Monday, June 09, 2008
The Road Warrior Mailbag -, June 9, 2008
Re: The Ideal Mac Notebook For Road Warrioring
Two-finger clicking in early Powerbook
You don't need two hands to right-click on a Mac notebook
Re: The Ideal Mac Notebook For Road Warrioring
From Stuart
Charles,
The point I was making about CPU intensive tasks on a 12" screen was that truly CPU intensive individual applications are also usually screen intensive. I say this in the following sense. Let's say that you are using Photoshop or Aperture, and you have even an average digital camera (like my point and shoot Kodak that shoots 8MP shots for less than $200USD) then you already have images that far exceed the resolution of even a 30" Cinema Display. God help you if you are trying to edit even a single one of those images on 12" 1280*800 or even 1440*900 (which do not, last I checked, exist) resolution display. Now imagine if that is a 12MP RAW image... sure, the RAM and probably the CPU will be up to snuff, even my poky Core Duo (I know, poky is a relative term, my old 12" PowerBook had a 1GHz single core G4, now that was poky in comparison) can handle something like that, but I would never want to do it on this screen. The same goes for Final Cut Pro, Blender, Aperture and any number of other large programs. You need screen real estate to really fully utilize these apps, and a 12" screen just can't quite deliver that in my opinion
-Stuart
Hi Stuart;
I understand your point. My digital camera's default resolution exceeds the ability of even the 1440 x 900 display in my 17" PowerBook to display the whole thing, and definitely the 1024 x 768 12" display in our old iBook, but I did manage reasonably happily when the iBook was my main workhorse for graphics work.

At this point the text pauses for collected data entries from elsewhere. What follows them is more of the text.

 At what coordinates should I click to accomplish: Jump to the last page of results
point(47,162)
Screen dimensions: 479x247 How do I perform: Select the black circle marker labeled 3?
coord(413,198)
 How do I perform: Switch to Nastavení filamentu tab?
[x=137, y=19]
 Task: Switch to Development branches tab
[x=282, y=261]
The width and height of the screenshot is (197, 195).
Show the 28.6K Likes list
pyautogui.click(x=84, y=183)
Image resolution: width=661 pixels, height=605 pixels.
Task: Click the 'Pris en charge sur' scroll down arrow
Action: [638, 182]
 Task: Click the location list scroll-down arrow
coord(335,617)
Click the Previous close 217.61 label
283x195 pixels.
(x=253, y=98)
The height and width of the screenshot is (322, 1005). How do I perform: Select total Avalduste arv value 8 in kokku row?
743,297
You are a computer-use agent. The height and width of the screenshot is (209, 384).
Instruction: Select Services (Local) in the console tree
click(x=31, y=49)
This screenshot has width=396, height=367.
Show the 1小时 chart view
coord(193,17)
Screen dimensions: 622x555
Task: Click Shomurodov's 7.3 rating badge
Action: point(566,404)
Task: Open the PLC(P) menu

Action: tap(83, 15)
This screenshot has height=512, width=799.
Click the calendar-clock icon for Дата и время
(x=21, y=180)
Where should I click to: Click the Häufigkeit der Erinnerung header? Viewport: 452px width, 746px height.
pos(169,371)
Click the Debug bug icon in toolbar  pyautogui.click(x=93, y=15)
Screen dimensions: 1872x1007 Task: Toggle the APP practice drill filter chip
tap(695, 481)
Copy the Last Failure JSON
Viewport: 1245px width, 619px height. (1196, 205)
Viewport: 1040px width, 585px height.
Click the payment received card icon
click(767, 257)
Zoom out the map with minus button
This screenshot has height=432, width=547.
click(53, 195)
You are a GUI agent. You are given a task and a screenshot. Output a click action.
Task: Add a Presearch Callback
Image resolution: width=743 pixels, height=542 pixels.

Incidentally, while I really like the crispness of the display in the PowerBook, I think its 106 dpi pixel density is the tightest I would want to go on a 12" display.
Anyway, my workaround was and still is the wonderful little freeware utility Toyviewer, which I use to quickly and slickly reduce the high-res photos to managable size for viewing, and of course Photoshop Elements lets you work in "Fit on Screen" mode. It wouldn't satisfy a graphics professional, but I find it works well for me.
Video editing is terra incognita for me, so I'll not venture any opinion about that.
Charles
Two-finger clicking in early Powerbook
From Jan
Hi Charles,
There might be hope even for you pre-two-finger-click Powerbook users. iScroll2 ( http://iscroll2.sourceforge.net/ ) adds both two-finger scrolling and two-finger clicking functionality to most Al Powerbooks out there.
Jan
Hi Jan;
Thanks for the tip. Looks interesting, although my G4 AlBook spends most of its time connected to an external keyboard and mouse, so I rarely use its trackpad. I hardly ever use anything but the trackpad on my two old Pismos, but alas they are not supported by this cool little hack.
Charles
You don't need two hands to right-click on a Mac notebook
From Brett;
Re #8: you don't need two hands to right-click on a Mac notebook. Hold two fingers on the trackpad and click with your thumb. Takes a few times to get used to, but I do it all the time.
Brett
Thanks Brett; I think that only works with the last two Aluminum PowerBook revisions and later machines, but that covers a lot of ground.